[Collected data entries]

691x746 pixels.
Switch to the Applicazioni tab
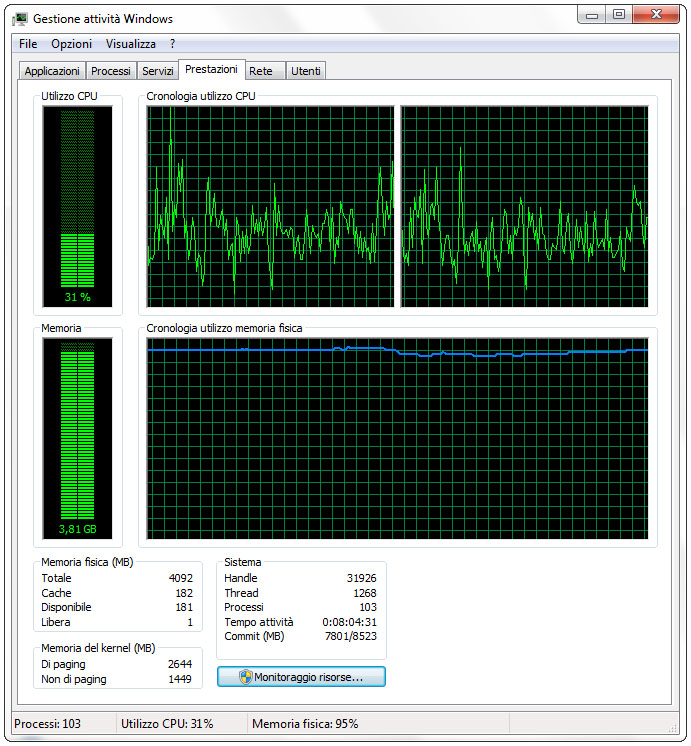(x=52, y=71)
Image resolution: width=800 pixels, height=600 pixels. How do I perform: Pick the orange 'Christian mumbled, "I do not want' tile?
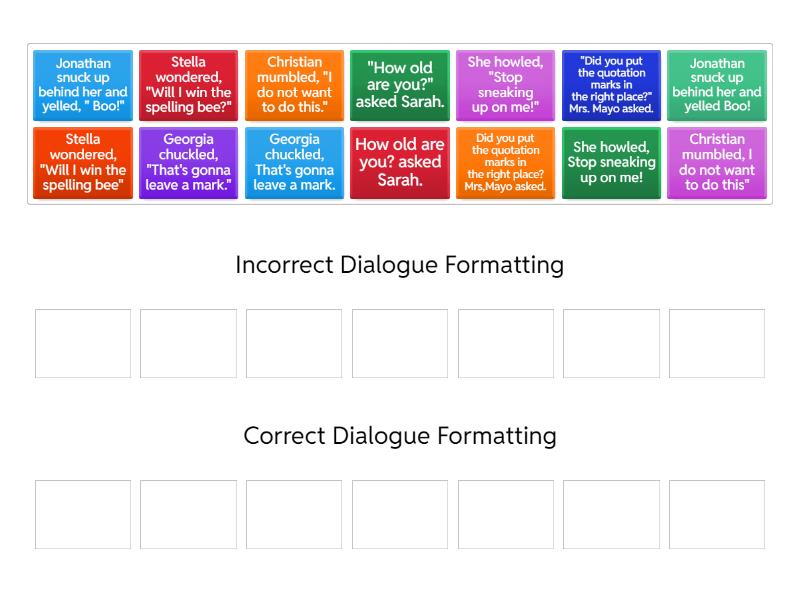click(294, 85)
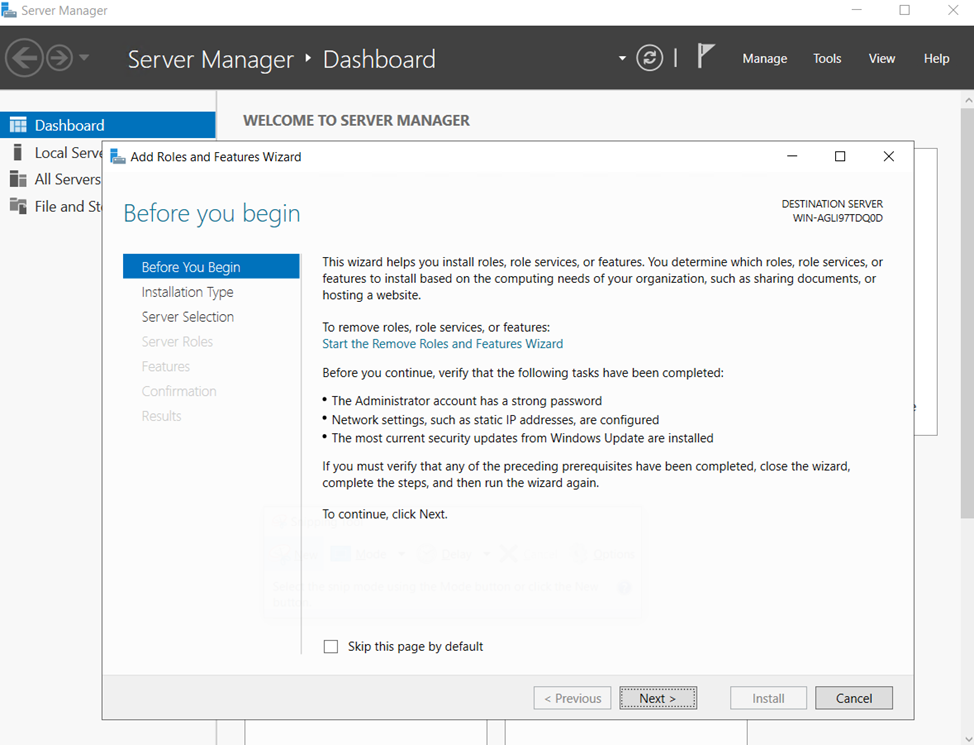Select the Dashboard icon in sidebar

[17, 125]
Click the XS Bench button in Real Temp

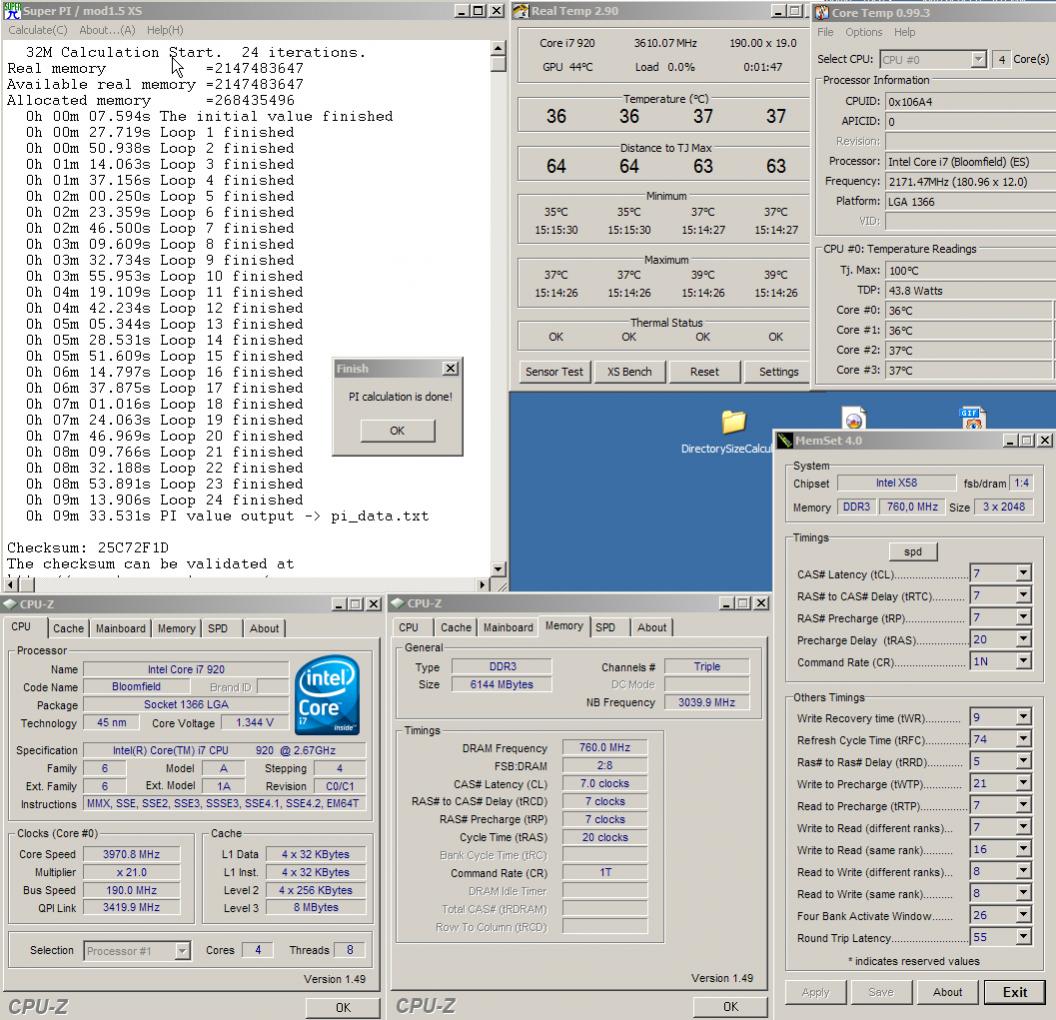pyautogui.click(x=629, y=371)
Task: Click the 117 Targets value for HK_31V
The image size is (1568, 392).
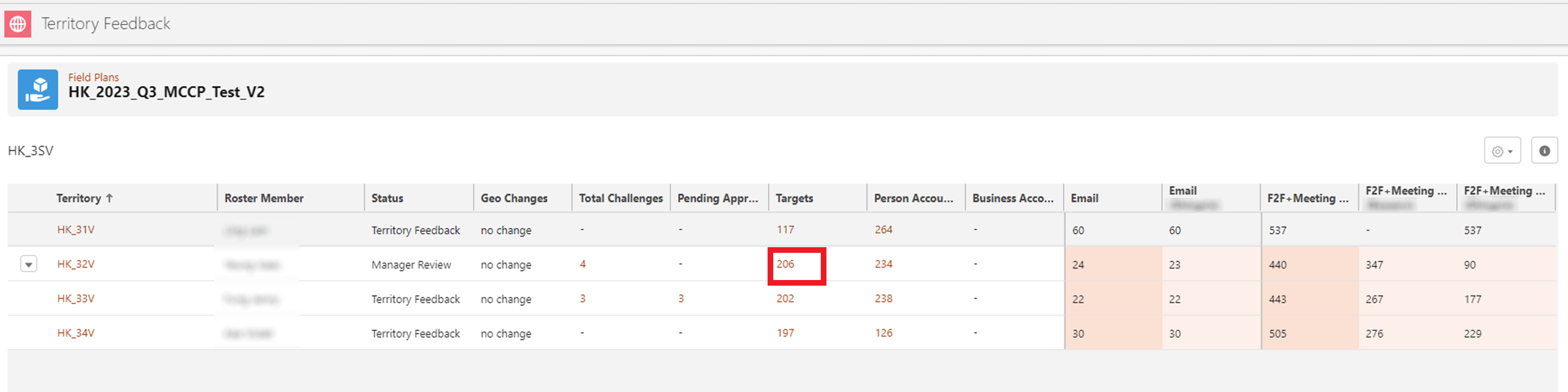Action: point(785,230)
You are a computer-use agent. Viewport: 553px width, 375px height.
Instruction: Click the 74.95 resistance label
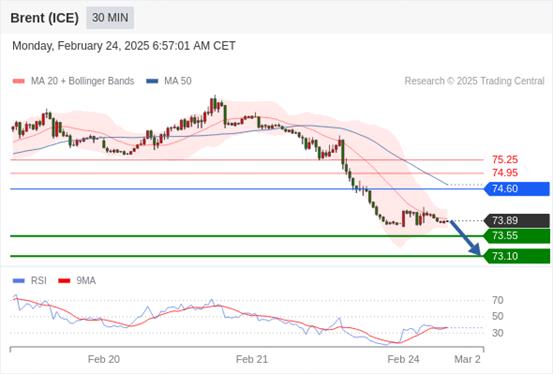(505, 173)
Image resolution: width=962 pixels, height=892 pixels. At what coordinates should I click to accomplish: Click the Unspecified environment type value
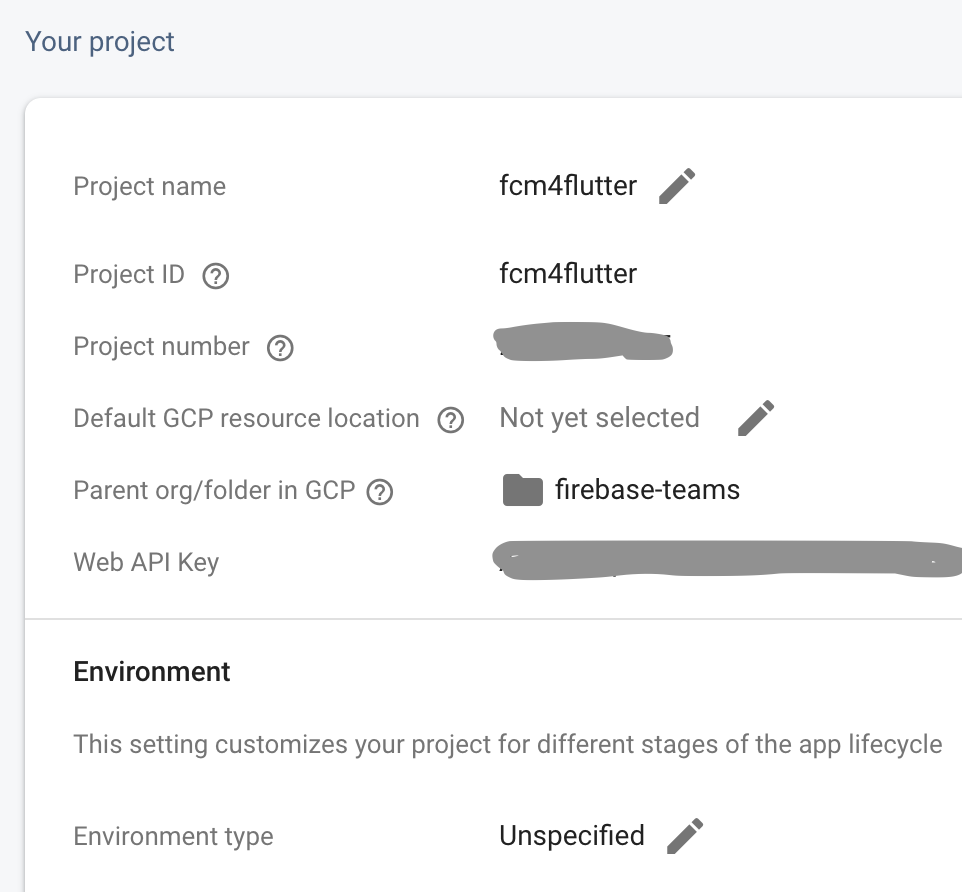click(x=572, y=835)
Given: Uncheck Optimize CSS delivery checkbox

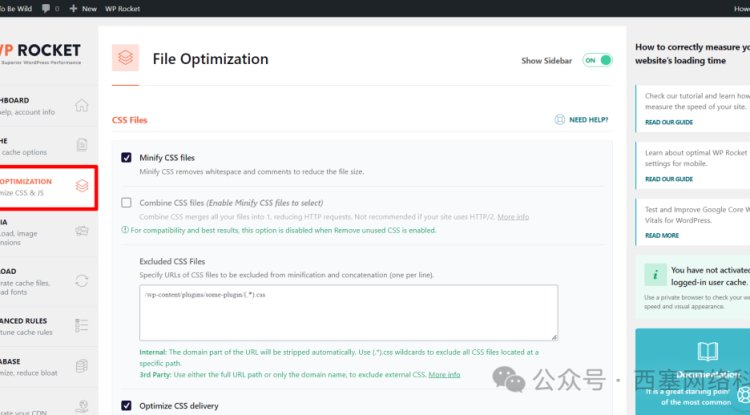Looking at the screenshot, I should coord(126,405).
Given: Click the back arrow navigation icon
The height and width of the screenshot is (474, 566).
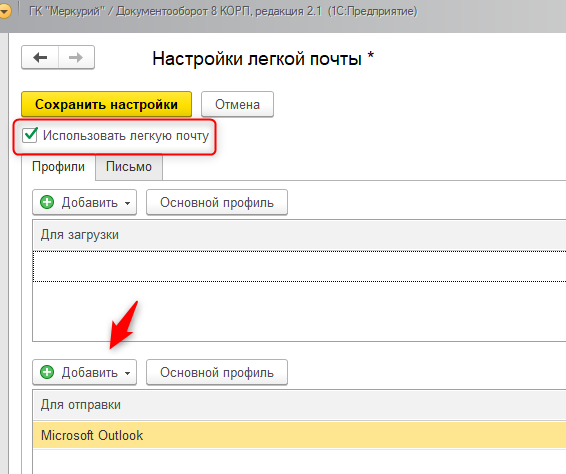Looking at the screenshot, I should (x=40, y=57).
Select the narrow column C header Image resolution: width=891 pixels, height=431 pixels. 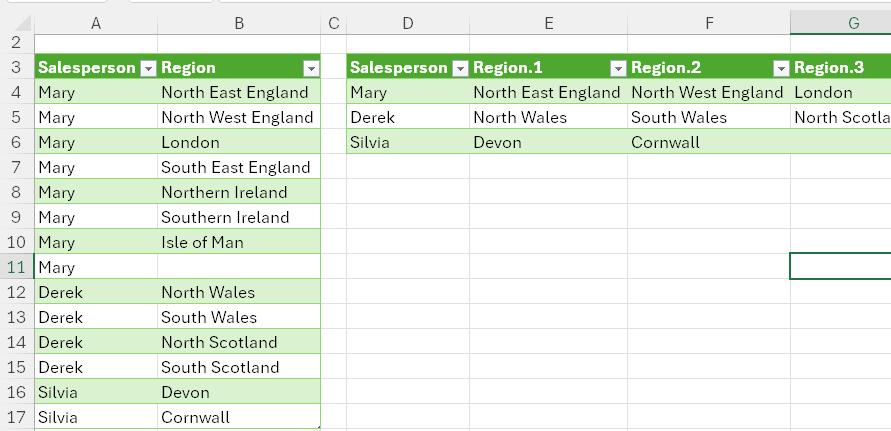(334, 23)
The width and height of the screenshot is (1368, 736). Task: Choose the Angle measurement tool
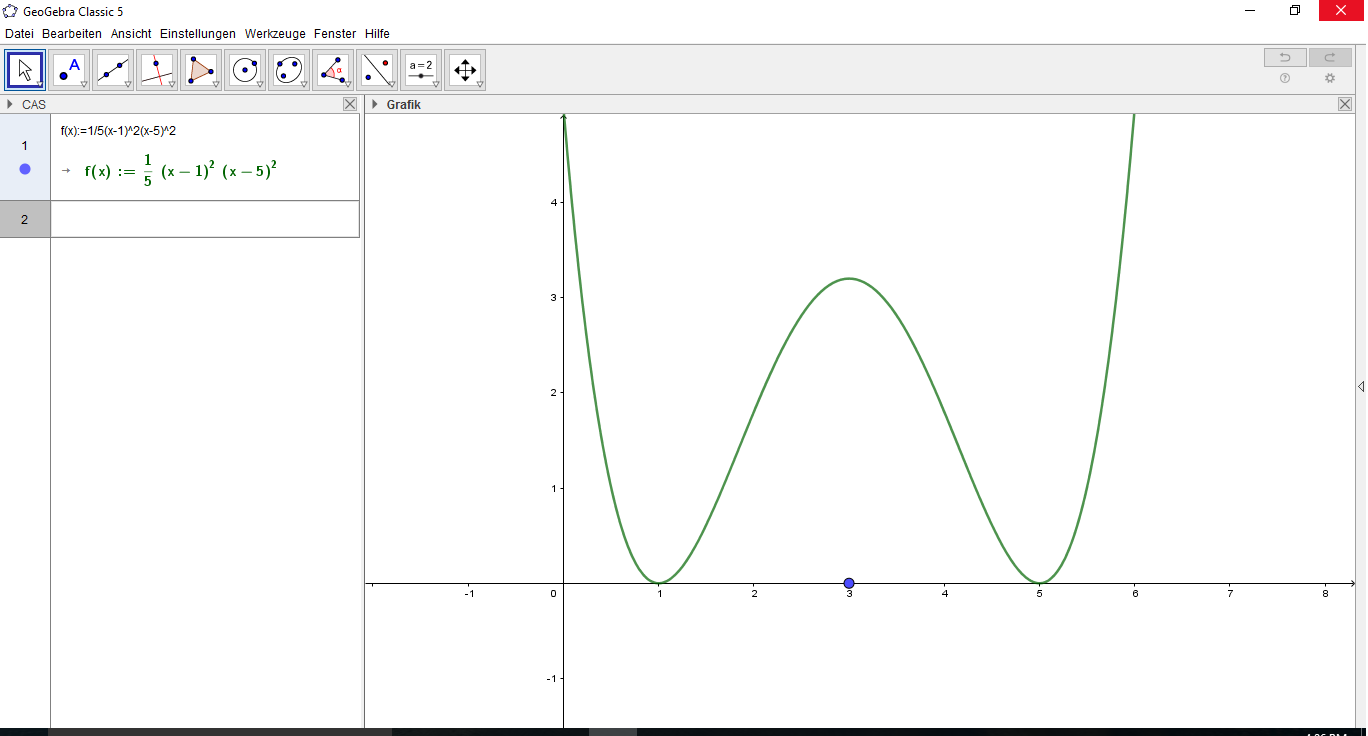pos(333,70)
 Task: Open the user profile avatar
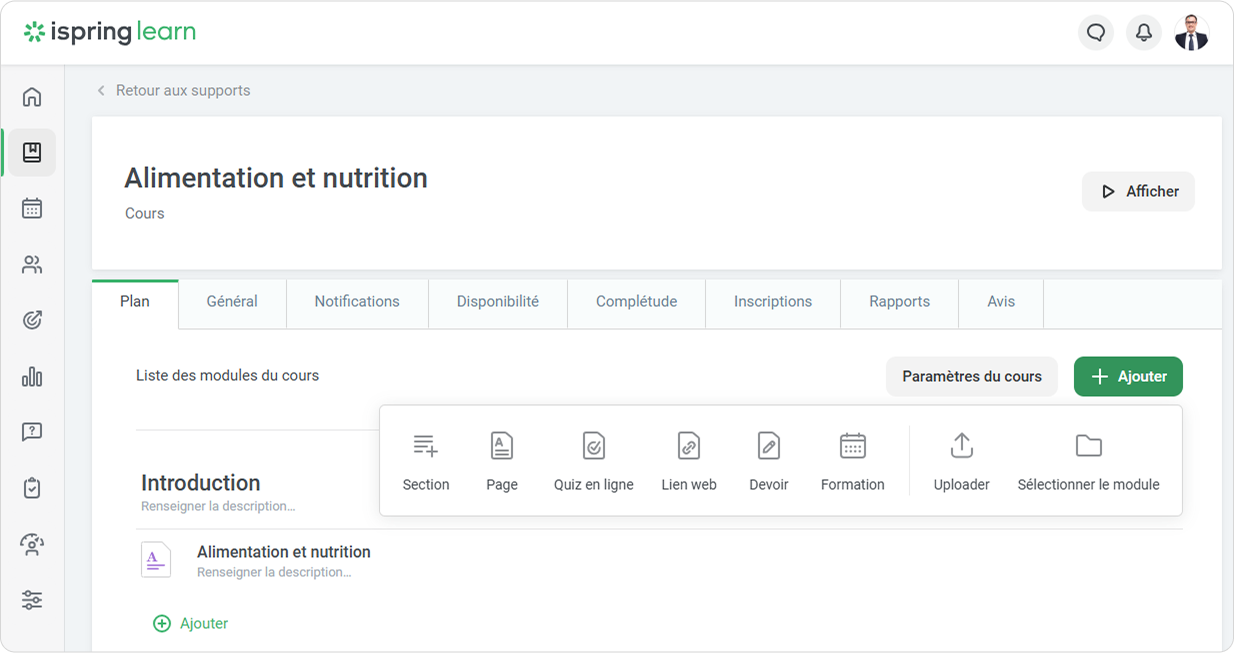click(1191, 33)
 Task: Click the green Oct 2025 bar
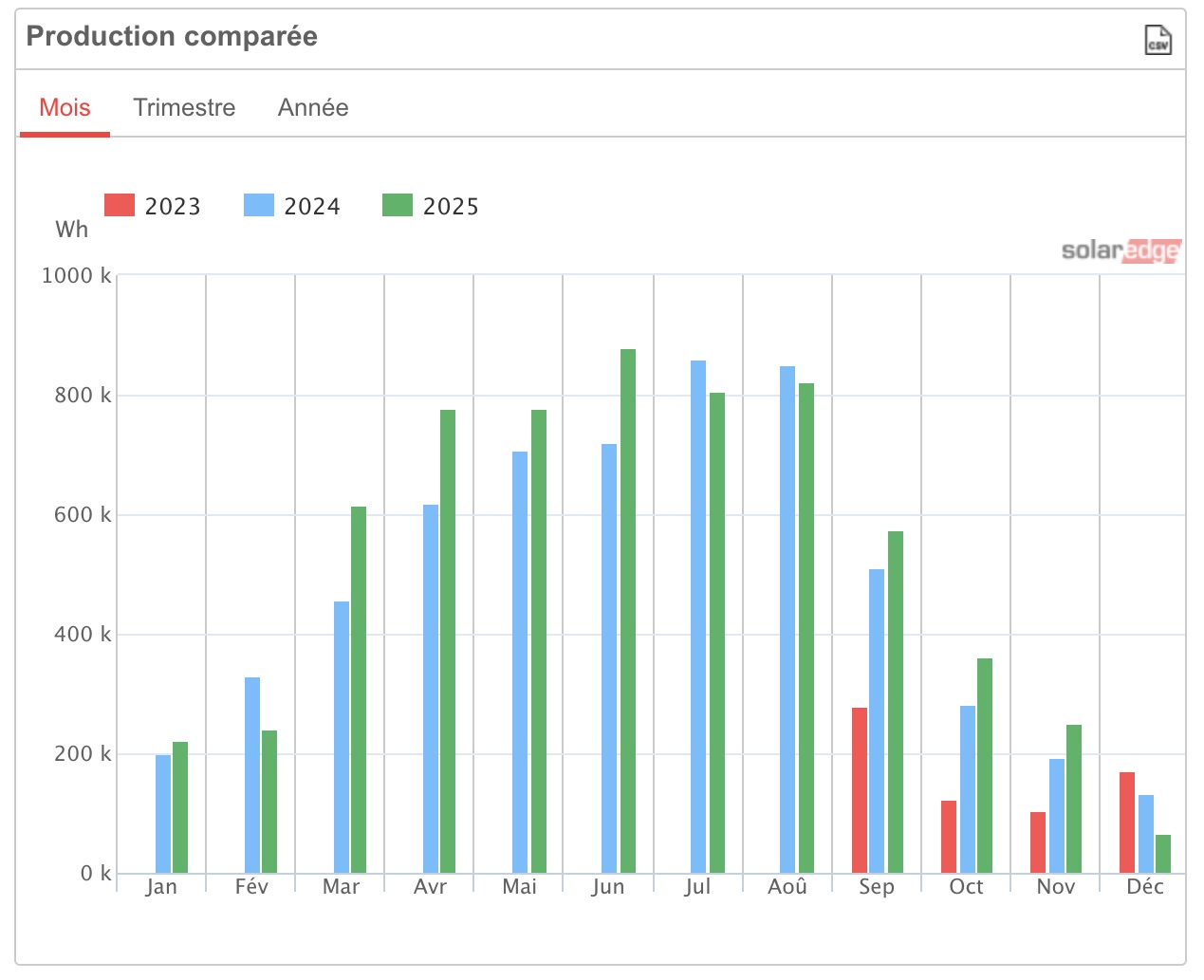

• [EXERCISE]: Repeat exactly, and only, the entries from the line with "Instruction: Click the 74.95 resistance label" through the line with "Given: Click the back arrow navigation icon". Pictures are skipped.

• [WRITTEN ANSWER]:
Instruction: Click the 74.95 resistance label
(505, 173)
Image resolution: width=962 pixels, height=892 pixels. At what coordinates should I click to accomplish: Click the Unspecified environment type value
click(x=572, y=835)
Given: Uncheck Optimize CSS delivery checkbox

Looking at the screenshot, I should coord(126,405).
Given: Click the back arrow navigation icon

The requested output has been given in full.